Cell-cycle-phase progression analysis identifies unique phenotypes of major prognostic and predictive significance in breast cancer

Abstract

Multiparameter analysis of core regulatory proteins involved in G1-S and G2-M cell-cycle transitions provides a powerful biomarker readout for assessment of the cell-cycle state. We have applied this algorithm to breast cancer to investigate how the cell cycle impacts on disease progression. Protein expression profiles of key constituents of the DNA replication licensing pathway (Mcm2, geminin) and mitotic machinery (Plk1, Aurora A and the Aurora substrate histone H3S10ph) were generated for a cohort of 182 patients and linked to clinicopathological parameters. Arrested differentiation and genomic instability were associated with an increased engagement of cells into the cell division cycle (P<0.0001). Three unique cell-cycle phenotypes were identified: (1) well-differentiated tumours composed predominantly of Mcm2-negative cells, indicative of an out-of-cycle state (18% of cases); (2) high Mcm2-expressing tumours but with low geminin, Aurora A, Plk1 and H3S10ph levels (S-G2-M progression markers), indicative of a G1-delayed/arrested state (24% cases); and (3) high Mcm2-expressing tumours and also expressing high levels of the S-G2-M progression markers, indicative of accelerated cell-cycle progression (58% of cases). The active cell-cycle progression phenotype had a higher risk of relapse when compared with out-of-cycle and G1-delayed/arrested phenotypes (HR=3.90 (1.81-8.40, P<0.001)), and was associated with Her-2 and triple negative subtypes (P<0.001).

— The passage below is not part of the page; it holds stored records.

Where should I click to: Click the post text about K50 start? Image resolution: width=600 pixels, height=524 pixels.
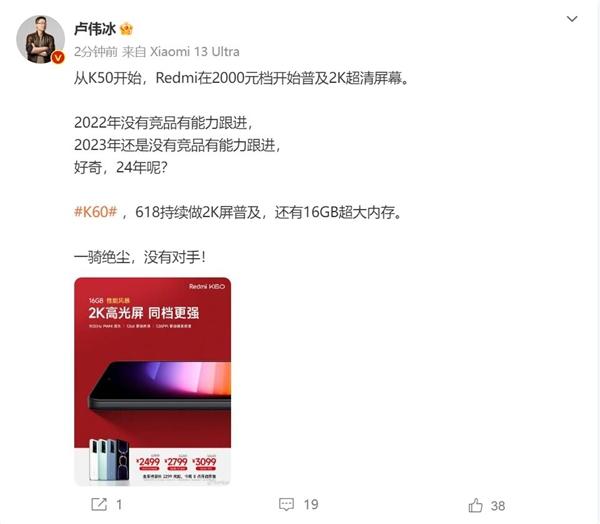tap(241, 78)
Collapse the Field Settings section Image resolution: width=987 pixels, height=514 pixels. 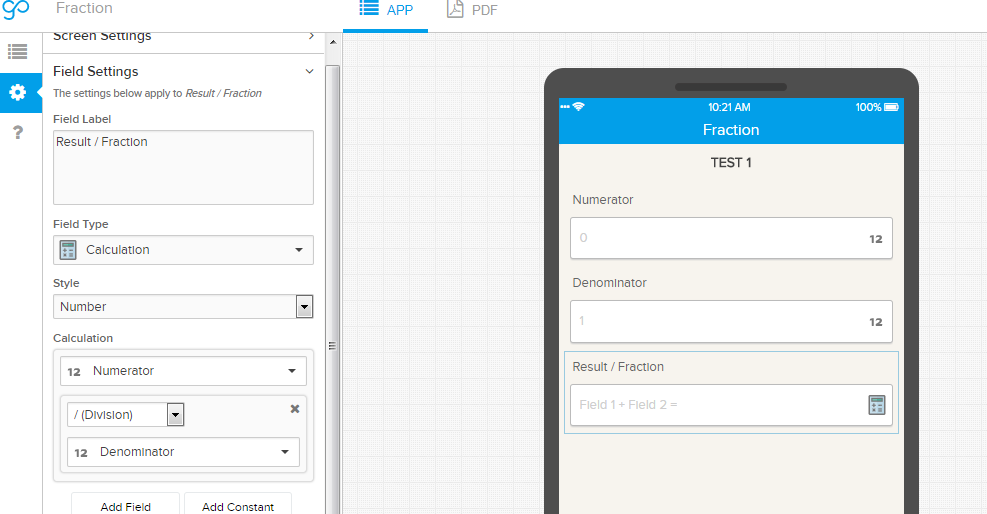pos(310,72)
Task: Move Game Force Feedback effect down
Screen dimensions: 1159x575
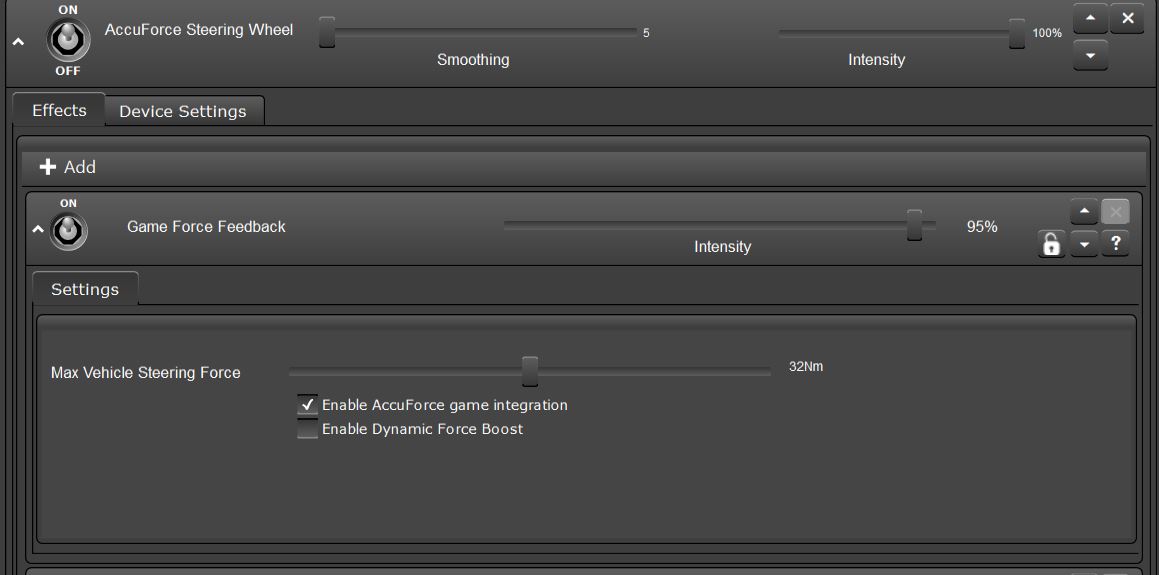Action: point(1084,244)
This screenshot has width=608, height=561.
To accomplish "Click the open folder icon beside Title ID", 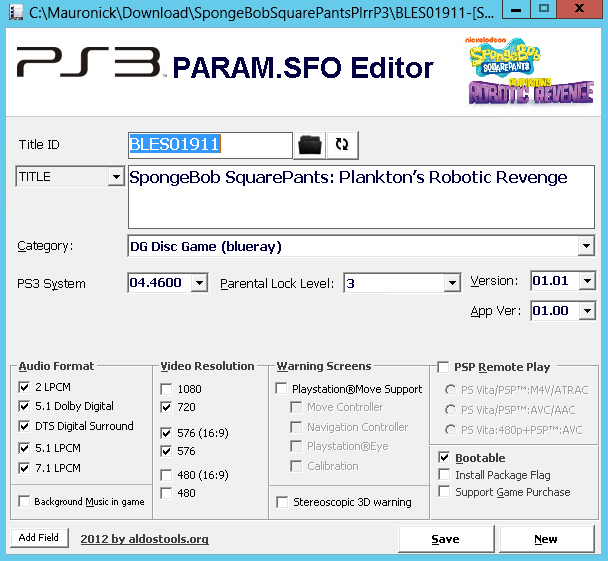I will click(310, 145).
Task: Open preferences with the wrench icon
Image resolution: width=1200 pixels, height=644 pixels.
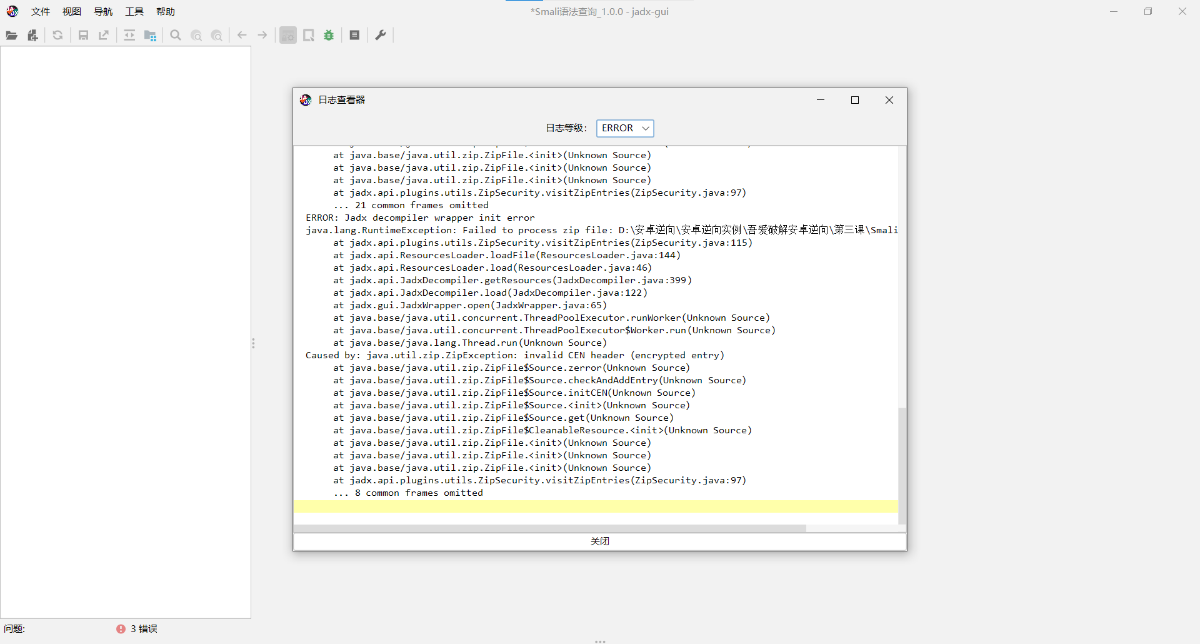Action: [x=380, y=35]
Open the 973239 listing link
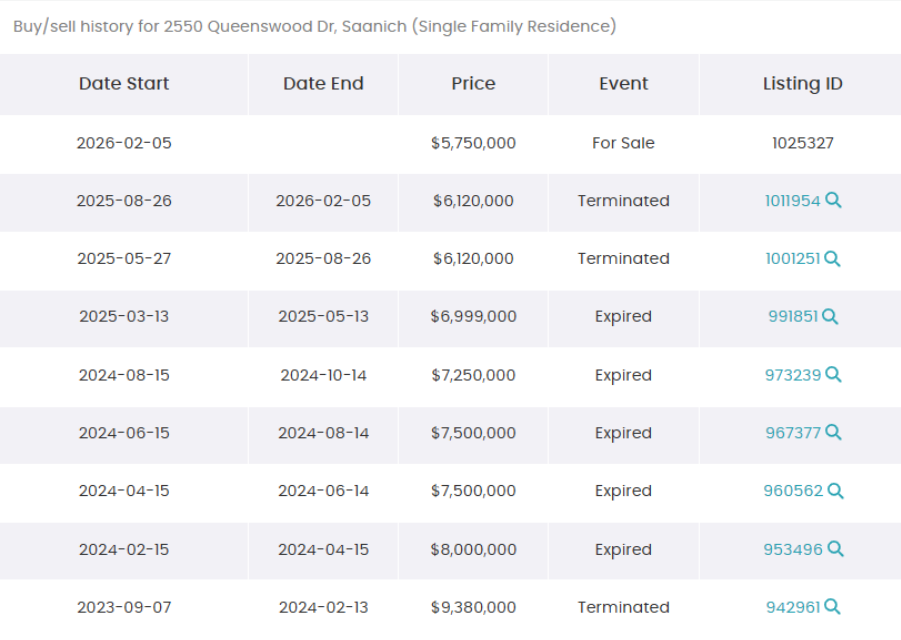Image resolution: width=901 pixels, height=640 pixels. 793,375
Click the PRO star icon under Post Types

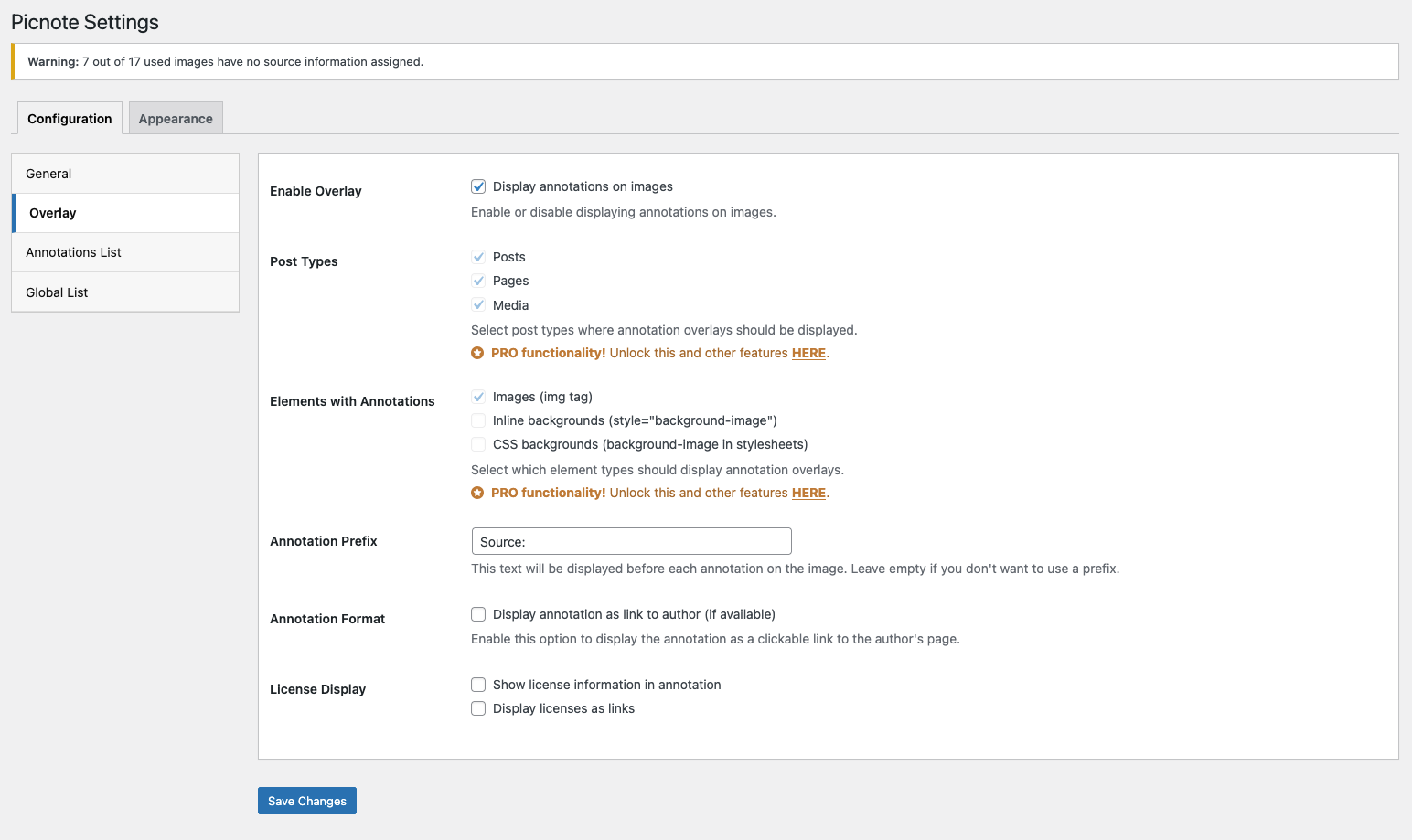pos(478,353)
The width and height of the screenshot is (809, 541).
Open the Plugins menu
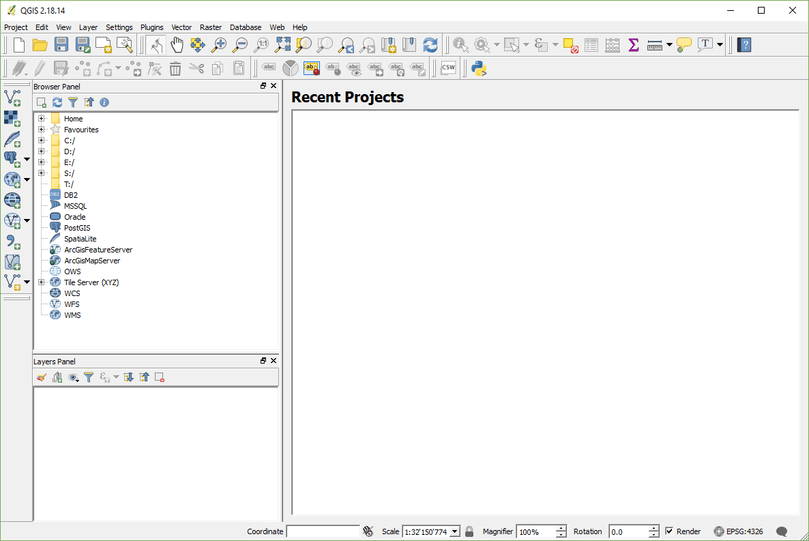(x=152, y=27)
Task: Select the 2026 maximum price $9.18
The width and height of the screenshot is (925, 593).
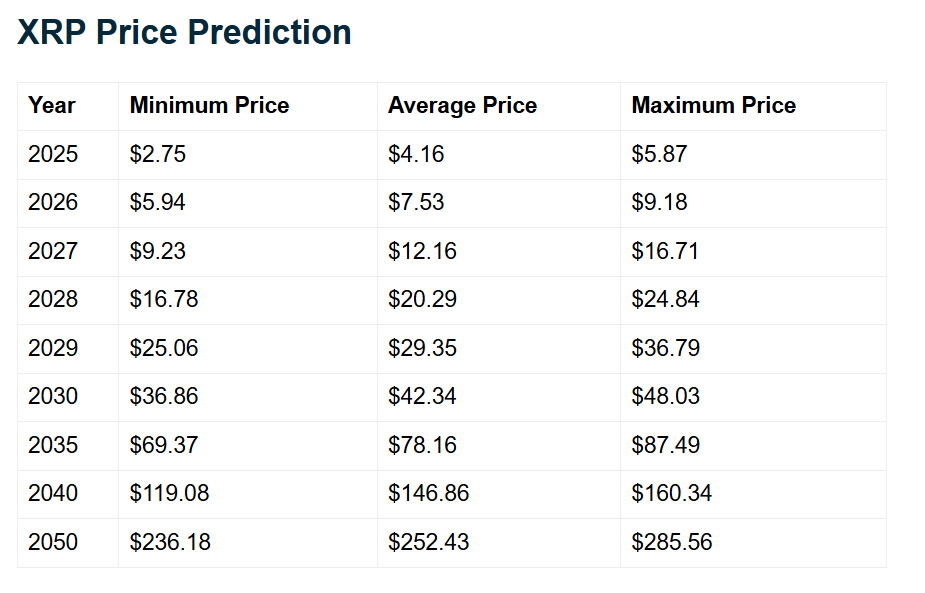Action: pos(659,203)
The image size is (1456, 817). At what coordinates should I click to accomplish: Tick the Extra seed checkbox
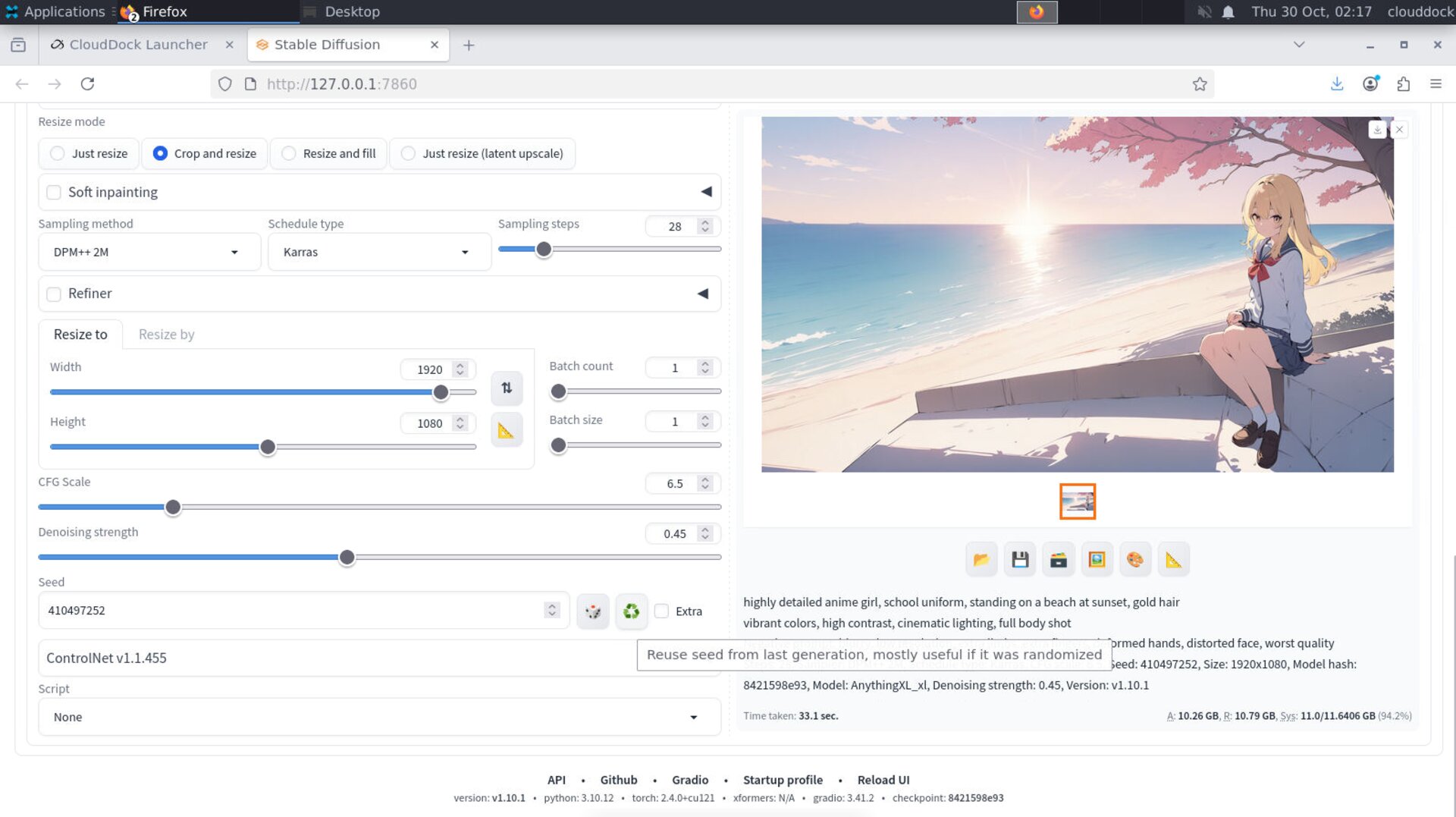(662, 611)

It is of note that high-grade tumours with the G1-delayed/arrested phenotype showed an identical low risk of relapse compared with well-differentiated out-of-cycle tumours (HR=1.00 (0.22-4.46), P=0.99). Our biomarker algorithm provides novel insights into the cell-cycle state of dynamic tumour cell populations in vivo. This information is of major prognostic significance and may impact on individualised therapeutic decisions. Patients with an accelerated phenotype are more likely to derive benefit from S- and M-phase-directed chemotherapeutic agents.

Figure 1

(A) Diagrammatic representation of the mitotic cell division cycle. (B) Phase-specific distribution of cell-cycle biomarkers in proliferating cells and out-of-cycle states. (C) Cell-cycle-phase-specific chemotherapeutic and mechanistic agents. Drugs highlighted in green are commonly used in the treatment of breast cancer.

Figure 2

Kaplan–Meier curves showing association between NPI, Plk1 and Aurora A and disease-free survival (days from diagnosis to death, recurrence or last follow-up) across the whole series. (A) NPI and disease-free survival segregated into the three decision group categories, P<0.001. (B) Aurora A and disease-free survival stratified by those patients lying above or below the median LI; HR=3.31 (1.67–6.57), P<0.001. (C) Plk1 and disease-free survival stratified by those patients lying above or below the median LI; HR=4.48 (2.21–9.09), P<0.001. (D) Effect of Plk1 after adjustment for NPI; HR=3.31 (1.57–6.97) risk above Plk1 median relative to below median, P=0.002.

Figure 3

Effect of cell-cycle biomarkers on disease-free survival before and after adjusting for NPI. All biomarkers are associated with disease-free survival. The effects remain statistically significant after adjusting for NPI, so that they are predictive, independent of NPI.

Figure 4

Distribution of cell-cycle biomarker expression defines three distinct cell-cycle phenotypes: (I) out-of-cycle state, (II) in cycle G1-delayed/arrested state and (III) actively cycling state. The median (solid black line), interquartile range (boxed) and robust range excluding outlying cases (enclosed by lines) are shown. Outlying cases are shown by isolated points (LI, labelling index).

Figure 5

Kaplan–Meier curves showing association between cell-cycle phenotype and disease-free survival. (I) Out-of-cycle state, (II) in cycle G1-delayed/arrested state and (III) actively cycling state. On univariate analysis, comparing phenotype III with phenotypes I and II combined, HR=3.90 (1.81–8.40), P<0.001. On multivariate analysis, adjusted for NPI, HR=2.71 (1.18–6.23), P=0.019.

Figure 6

Relationship between cell-cycle phenotype and breast cancer subtypes. The panels show the proportion of each breast cancer subtype, which display cell-cycle phenotypes I (out of cycle), II (G1-delayed/arrested) and III (actively cycling). It is of note that the majority of Her-2 and triple negative tumours display the actively cycling phenotype (III).

Figure 7

Proposed prognostic and predictive cell-cycle-phase algorithm in breast cancer. Three distinct cell-cycle phenotypes characterised by the differential expression of cell-cycle biomarkers Mcm2, Aurora A, geminin, Plk1 and H3S10ph. Prognosis and treatment response can be predicted from the distinct immunoexpression profile displayed by each tumour.